Her father worked at both camps, and he and his late wife, Gail, built many of the buildings over the summers, including a 200-square-foot cabin called the Pepper Shack (a nod to the Beatles) built in the 1980s, where Bredemus and her year-old Shiloh shepherd, Arlo, now reside.

Bredemus' parents eventually settled in Grand Rapids, where she grew up. But the Gunflint was her fate.

Like the gales coming down from Canada, life's whirlwinds swept up Bredemus in recent years. Her mother succumbed to cancer in 2013, and her dad has had health challenges. Bredemus spent recent summers helping her father do odd jobs at the camp, including the build of an epic water slide.

"It was a natural place for me to go when I quit my job," Bredemus said. "I had no plans. I didn't know what I was going to do."

Instead of living in Grand Rapids, her dad suggested in 2018 that they live at the boys camp for a winter.

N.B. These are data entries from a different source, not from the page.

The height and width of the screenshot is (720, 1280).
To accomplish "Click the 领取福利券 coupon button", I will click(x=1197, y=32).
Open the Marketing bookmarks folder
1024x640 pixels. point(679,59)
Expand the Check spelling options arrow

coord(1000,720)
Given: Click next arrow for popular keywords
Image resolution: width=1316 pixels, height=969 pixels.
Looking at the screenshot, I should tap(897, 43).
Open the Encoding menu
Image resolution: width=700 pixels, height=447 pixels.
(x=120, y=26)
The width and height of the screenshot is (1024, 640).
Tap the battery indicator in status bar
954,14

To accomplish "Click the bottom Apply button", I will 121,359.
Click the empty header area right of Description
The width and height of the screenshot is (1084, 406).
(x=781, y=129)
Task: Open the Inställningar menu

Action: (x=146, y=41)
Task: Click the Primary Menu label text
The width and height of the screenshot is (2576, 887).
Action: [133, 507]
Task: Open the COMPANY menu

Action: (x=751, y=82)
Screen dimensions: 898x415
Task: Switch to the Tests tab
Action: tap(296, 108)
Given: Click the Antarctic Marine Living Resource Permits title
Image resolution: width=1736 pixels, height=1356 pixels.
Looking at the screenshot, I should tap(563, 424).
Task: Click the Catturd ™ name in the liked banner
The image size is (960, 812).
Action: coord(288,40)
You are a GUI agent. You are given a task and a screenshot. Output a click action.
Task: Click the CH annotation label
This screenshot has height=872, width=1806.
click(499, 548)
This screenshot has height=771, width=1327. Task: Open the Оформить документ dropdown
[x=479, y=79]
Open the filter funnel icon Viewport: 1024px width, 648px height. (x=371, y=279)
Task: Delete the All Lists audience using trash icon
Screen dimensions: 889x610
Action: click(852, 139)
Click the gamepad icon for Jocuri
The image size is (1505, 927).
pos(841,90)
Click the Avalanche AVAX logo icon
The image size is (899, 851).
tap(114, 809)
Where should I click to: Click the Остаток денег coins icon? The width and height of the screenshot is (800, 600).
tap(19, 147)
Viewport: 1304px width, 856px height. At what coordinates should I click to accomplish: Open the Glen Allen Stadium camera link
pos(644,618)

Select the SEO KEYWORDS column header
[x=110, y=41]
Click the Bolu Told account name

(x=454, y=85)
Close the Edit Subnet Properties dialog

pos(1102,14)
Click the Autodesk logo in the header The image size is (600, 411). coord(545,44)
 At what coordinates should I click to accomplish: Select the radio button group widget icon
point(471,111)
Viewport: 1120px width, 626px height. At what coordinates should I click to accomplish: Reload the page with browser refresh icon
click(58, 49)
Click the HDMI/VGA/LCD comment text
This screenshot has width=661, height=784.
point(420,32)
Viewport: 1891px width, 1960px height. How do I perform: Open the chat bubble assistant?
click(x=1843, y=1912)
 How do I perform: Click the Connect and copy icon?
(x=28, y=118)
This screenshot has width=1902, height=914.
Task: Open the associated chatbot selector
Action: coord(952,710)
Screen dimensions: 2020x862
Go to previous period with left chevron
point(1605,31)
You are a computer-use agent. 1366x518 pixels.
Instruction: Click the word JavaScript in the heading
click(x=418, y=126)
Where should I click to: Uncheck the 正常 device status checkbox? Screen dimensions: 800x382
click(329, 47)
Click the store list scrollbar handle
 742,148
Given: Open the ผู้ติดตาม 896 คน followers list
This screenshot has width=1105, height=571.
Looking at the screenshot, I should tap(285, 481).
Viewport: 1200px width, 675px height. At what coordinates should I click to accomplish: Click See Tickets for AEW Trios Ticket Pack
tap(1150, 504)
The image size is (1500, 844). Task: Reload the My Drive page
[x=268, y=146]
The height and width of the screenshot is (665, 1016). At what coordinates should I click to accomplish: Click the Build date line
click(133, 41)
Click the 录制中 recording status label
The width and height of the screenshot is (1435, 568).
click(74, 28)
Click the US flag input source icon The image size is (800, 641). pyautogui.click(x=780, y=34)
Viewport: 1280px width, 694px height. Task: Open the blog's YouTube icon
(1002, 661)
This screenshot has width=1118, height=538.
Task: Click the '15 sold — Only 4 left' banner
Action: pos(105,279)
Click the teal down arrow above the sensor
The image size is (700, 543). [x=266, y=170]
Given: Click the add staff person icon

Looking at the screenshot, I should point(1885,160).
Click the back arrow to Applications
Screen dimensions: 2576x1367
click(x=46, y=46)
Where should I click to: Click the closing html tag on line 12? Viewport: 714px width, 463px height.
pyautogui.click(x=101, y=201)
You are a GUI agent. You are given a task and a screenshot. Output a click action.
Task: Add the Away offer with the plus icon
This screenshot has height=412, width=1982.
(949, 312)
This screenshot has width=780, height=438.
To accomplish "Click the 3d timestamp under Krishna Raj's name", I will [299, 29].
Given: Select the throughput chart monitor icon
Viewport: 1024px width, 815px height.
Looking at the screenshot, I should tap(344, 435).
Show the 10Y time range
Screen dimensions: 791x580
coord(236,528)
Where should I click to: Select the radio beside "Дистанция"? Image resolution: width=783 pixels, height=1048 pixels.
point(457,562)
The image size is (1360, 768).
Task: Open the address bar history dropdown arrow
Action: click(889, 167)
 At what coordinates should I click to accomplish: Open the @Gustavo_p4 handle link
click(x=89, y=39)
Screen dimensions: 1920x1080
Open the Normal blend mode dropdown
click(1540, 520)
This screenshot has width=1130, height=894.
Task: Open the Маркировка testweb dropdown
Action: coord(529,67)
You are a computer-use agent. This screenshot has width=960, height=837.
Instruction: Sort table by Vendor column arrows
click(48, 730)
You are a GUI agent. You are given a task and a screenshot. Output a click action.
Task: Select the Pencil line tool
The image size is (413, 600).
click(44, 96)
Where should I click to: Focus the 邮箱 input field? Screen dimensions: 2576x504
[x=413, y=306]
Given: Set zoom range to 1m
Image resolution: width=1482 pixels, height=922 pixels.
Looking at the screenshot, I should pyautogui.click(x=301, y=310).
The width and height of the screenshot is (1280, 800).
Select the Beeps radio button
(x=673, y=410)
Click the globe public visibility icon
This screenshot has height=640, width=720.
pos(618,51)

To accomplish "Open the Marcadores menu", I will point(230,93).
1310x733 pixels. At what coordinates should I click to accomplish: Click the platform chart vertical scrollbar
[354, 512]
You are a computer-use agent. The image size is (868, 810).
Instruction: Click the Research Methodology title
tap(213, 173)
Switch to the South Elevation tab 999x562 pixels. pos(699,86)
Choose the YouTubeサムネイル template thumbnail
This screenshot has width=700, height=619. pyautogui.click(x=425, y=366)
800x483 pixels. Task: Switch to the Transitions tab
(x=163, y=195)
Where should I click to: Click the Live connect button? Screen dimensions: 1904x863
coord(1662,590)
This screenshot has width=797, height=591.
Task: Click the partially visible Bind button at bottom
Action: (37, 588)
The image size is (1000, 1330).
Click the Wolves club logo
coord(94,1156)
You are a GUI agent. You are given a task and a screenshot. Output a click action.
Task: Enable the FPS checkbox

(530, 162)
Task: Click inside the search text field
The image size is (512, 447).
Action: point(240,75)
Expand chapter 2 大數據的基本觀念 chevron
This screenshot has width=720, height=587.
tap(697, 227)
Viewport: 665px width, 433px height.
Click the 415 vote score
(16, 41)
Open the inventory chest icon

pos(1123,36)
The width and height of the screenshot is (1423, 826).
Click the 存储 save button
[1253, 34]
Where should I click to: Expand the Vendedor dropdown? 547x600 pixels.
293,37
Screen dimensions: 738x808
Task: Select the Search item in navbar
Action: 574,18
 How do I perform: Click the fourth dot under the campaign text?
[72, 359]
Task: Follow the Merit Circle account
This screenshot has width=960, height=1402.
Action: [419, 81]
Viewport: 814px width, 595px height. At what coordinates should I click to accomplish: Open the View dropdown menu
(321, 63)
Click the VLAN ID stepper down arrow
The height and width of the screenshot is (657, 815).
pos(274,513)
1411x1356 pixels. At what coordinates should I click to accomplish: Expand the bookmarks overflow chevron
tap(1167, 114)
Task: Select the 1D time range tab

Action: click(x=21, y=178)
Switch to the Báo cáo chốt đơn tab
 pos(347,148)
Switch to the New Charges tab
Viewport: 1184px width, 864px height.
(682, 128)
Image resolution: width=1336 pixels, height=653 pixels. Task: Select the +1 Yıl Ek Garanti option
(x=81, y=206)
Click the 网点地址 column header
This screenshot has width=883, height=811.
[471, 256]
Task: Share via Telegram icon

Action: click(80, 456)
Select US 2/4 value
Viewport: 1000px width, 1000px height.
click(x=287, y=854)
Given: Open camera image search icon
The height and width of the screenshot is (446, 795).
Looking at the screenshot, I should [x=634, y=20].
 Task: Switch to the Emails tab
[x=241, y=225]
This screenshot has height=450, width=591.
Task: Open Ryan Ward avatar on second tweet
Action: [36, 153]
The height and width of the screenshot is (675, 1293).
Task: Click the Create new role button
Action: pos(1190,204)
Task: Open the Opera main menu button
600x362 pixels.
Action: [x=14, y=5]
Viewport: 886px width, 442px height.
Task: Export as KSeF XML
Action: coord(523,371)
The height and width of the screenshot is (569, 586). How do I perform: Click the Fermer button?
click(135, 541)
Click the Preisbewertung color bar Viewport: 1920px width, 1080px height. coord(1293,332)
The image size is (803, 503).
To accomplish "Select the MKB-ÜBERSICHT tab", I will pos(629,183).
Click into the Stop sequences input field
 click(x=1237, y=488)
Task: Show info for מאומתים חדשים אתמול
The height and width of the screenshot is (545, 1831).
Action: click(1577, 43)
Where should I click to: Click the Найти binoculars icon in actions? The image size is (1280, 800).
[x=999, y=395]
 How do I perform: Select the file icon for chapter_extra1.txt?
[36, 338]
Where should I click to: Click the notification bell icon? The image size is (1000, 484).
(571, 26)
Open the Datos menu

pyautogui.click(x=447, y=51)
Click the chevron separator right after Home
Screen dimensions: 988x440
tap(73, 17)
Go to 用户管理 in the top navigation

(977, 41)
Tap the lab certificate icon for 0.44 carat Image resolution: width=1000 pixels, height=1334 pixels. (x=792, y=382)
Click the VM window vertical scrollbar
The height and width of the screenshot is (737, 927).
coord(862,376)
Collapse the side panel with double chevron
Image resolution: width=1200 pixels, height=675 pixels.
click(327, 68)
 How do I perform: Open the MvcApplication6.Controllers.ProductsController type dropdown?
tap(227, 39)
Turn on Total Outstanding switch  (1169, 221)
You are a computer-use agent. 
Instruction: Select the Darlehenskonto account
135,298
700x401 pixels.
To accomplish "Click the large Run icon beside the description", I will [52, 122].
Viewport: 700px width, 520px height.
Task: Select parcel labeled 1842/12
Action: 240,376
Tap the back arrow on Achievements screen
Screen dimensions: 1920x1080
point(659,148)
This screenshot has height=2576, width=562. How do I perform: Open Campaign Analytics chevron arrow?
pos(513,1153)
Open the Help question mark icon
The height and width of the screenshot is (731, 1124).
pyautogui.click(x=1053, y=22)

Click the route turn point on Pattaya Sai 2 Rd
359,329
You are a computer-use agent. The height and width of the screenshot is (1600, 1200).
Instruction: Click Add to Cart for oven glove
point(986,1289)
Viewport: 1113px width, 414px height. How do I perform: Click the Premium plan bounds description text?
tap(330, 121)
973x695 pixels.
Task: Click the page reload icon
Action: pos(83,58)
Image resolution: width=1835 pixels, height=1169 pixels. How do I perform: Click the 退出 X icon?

They've since bought the camp.

"I always knew that I would come back to Minnesota somehow, somewhere," she said. "Never ever, not once, did I think it would be here, though. I never could have imagined that."

Bredemus said she thought the winter adventure would be a one-off and that maybe she'd find a place to settle in Duluth, even after she and her father bought the camp. "Now we're talking about building a house here. Now there's no way you could ever peel me away," she said. Bredemus and her fiancé, Victor Pilon, plan to marry at the camp in September.

Bredemus chronicled for family and friends her new, slower path, which, in some ways, made her life less remote. Her writing and photography have gained thousands of social media followers and spawned an evolution of her blog (now, thecabinseason.com) and Instagram (@ashleybredemus). Her furry companion at the Pepper Shack is no doubt an attention-grabber, too.

She wanted to do something of more value, adding that an all-women yoga retreat last summer at Birchwood was a catalyst.

The experience reminded her of her grounding as a youth in the wilderness and the land's power to transform — like it now was doing in her young adult life.

Bredemus said writing the blog and running the camp have a synergy.

"There is a common thread through all of it," Bredemus said, "which is getting people outdoors and connecting with the outdoors no matter where they are at or how long they are there."

Bredemus has found the connection that she champions.

"I liken it to soul mates. It's soul places," she said. "This is it for me."